Ese día no me demoré mucho en esos
pensamientos. Quité el terciopelo rojo que separaba las joyas depositadas en la
cajita de madera de una astilla de porcelana blanca de aspecto nada
extraordinario, hasta ese momento totalmente insignificante para mí. Saqué la
astilla de la caja, la sostuve a la luz para examinarlo con más atención y,
llevada por mi intuición, corrí al armario de la cocina, empujé una silla,
trepé y bajé el plato. Tal como lo había imaginado, la astilla -tan
cuidadosamente guardada junto a las únicas tres valiosas pertenencias de mi
madre- correspondía al plato que había roto el día en que puso los ojos en mi
padre.
Con más prudencia y respeto, repuse
con mucho cuidado la sagrada astilla en su lugar junto a las joyas y la tela
que la protegía. Ahora sabía a ciencia cierta que ese juego de porcelana
guardaba para mi madre una serie de historias de amor sobre su familia, pero ninguna
tan memorable como la que le había legado aquel plato en especial. Con esa
astilla empezó una historia de amor que actualmente va por el capítulo 53; ¡mis
padres llevan cincuenta y tres años de casados!

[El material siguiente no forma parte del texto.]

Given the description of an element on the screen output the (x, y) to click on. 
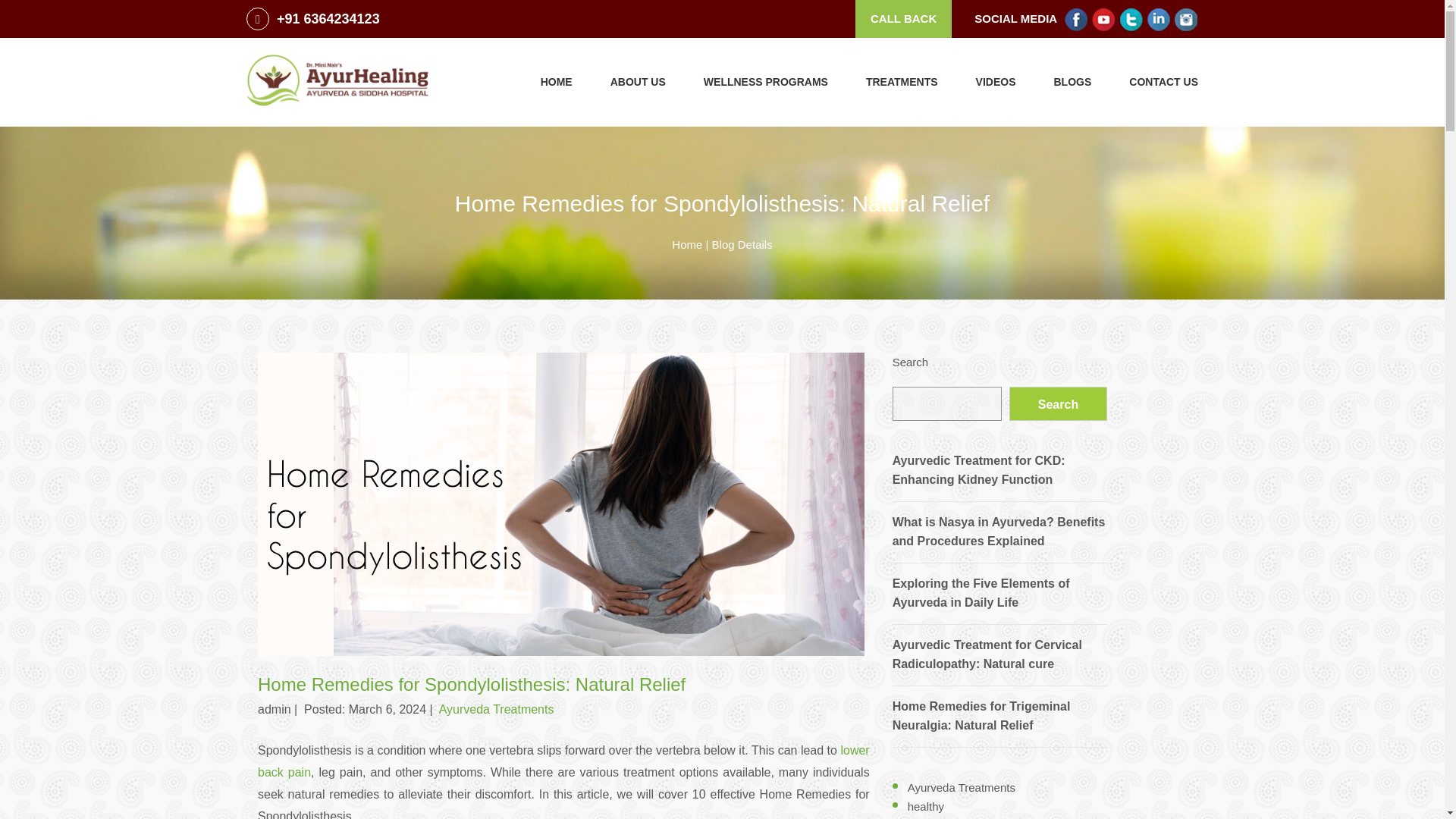
Youtube page of Ayurhealing - ayurveda centers in bangalore (1103, 18)
WELLNESS PROGRAMS (765, 82)
VIDEOS (995, 82)
ABOUT US (637, 82)
Ayurhealing call back (904, 18)
lower back pain (563, 760)
HOME (556, 82)
Twitter page of Ayurhealing - ayurveda clinic in koramangala (1130, 18)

Una de mis hermanas le preguntó a mi
mamá si alguna vez el anillo antiguo de rubí podía ser de ella, y mi otra
hermana reclamó los aros de perlas de la abuela. Quiero que mis hermanas tengan
esas bellas herencias de familia. En cuanto a mí, bueno, me gustaría conservar
aquello que simboliza el comienzo de la extraordinaria vida de amor de una
mujer extraordinaria. Querría guardar esa pequeña astilla.